The song started slow and built up to his mesmerizing, tongue-twisting verse. He held his palm in front of him, face down and shaking back and forth, his neck and face tense as he spoke in a rhythmic and incomprehensible rush. His rapping only slowed towards the very end, where he seemed exhausted from the string of relentless rhymes. He looked elated as the crowd cheered.

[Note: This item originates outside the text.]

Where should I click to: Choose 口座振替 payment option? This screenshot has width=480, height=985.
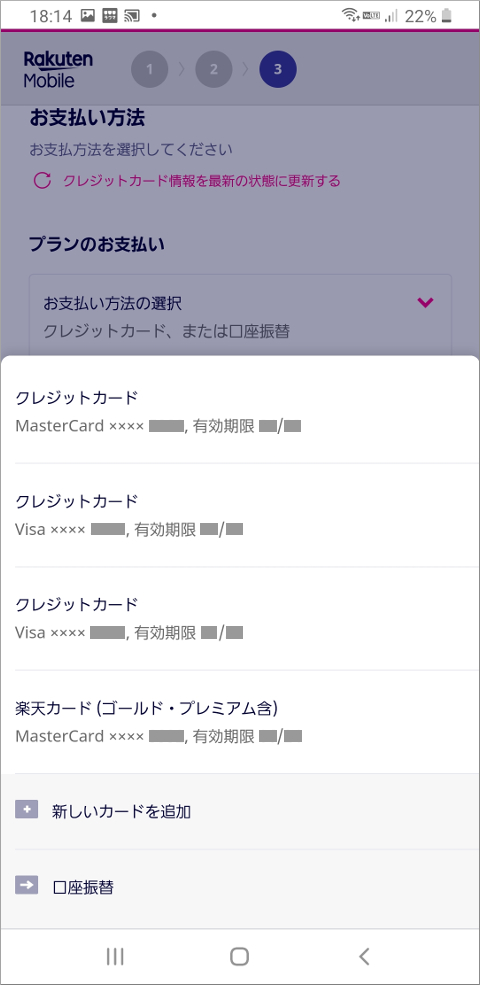[240, 887]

Later in the song, he messed one of the lines up, laughing the rest of words away and changing the line that followed to, “Success ain’t only based on self-esteem / It takes a sense to differentiate between old lyrics when you can’t even think.” Once again, he made this change fit in the song perfectly, as if that was how he had written it.
He finished the song breathing heavy, and turned his back to the audience to drink—no, chug—from a metal flask.
The group rounded out the show with some slower tunes, Eyedea probably still a little out of breath from “Now,” and also perhaps feeling the alcohol start to affect him.
Even with their set so disorganized, Eyedea & Abilities used this and every other self-induced setback to their advantage, giving the show a unique and memorable element that sets them apart from the cookie-cutter performances that even the most talented of musicians give. Their act was well balanced with the crazy, bellowing antics of Eyedea, and the mellow, behind-the-scenes work of DJ Abilities. A true fan would say they don’t get the credit they deserve—and anyone who’s not a fan would agree after seeing an Eyedea & Abilities concert.